Updated: May 25, 2020


Although cognates can sometimes confuse us, if we assume too much and infer incorrect meanings, the truth is their existence is more beneficial than harmful. Etymology can help us more than we think. I am not going to talk here about very common identical twins cognates, no-brainers such as ‘intelligent’ and ‘inteligente’, or ‘move’ and ‘mover’. I’m sure you have already noticed those. We will try to go a little further, dig a little deeper knowing that the reward is the expansion of our vocabulary, or maybe the final fastening of words that continue to sneak away from our memory again and again.

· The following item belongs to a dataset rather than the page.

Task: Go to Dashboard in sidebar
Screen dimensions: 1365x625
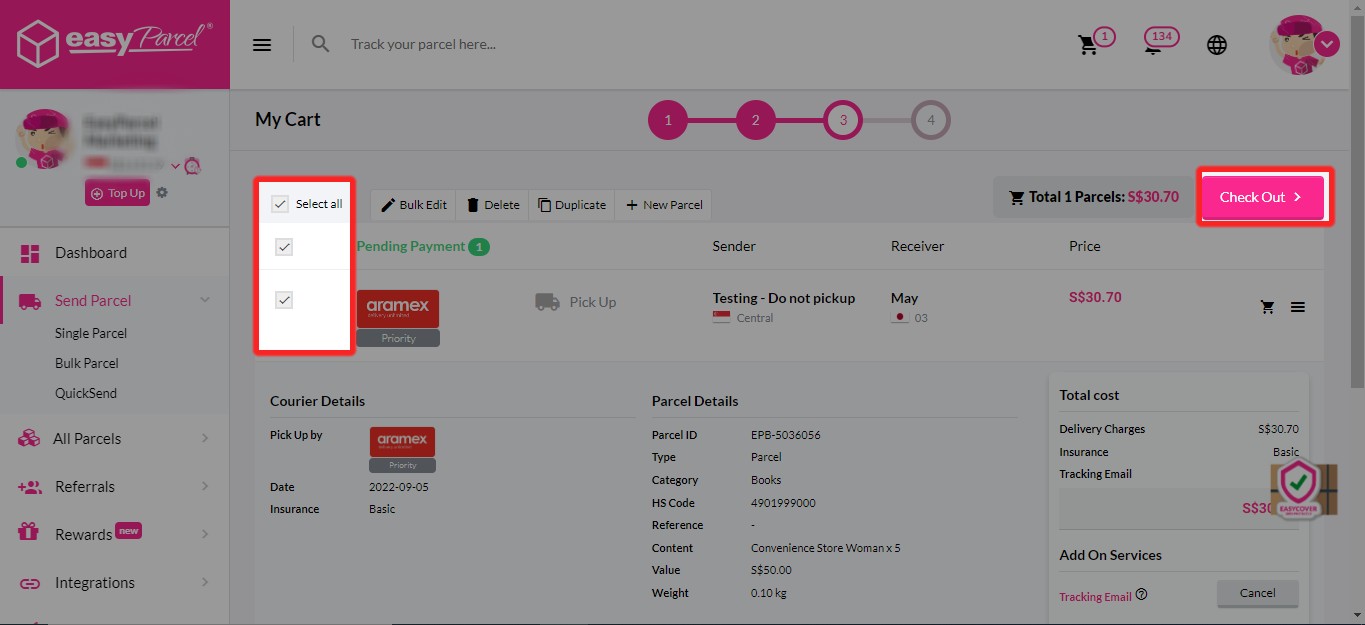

For instance, if you are a beginner and are trying to remember that the verb ‘think’ in English is ‘pensar’ in Spanish, the word ‘pensive’ could easily help you. And if pensive doesn't sound like anything to you, oh well, you will have learned a new English word to show off. There are many more. The word ‘oscuro’ is very different from ‘dark’, but also very similar to ‘obscure’, and they have the same meaning.


‘Learn’ and ‘aprender’ are not alike, but ‘aprender’ and ‘apprentice’ are very similar. To remember how to say ‘empty’ in Spanish maybe the word ‘vacant’ will ring a bell (empty: vacío). And to not forget what ‘creer’ means, ‘credibility’ could come to your rescue.


In the corridor they run (correr),

To the venue they come (venir),

In the dormitory they sleep (dormir),

If one is culpable, they blame him (culpar).


"The wind comes through the window". "El viento entra por la ventana".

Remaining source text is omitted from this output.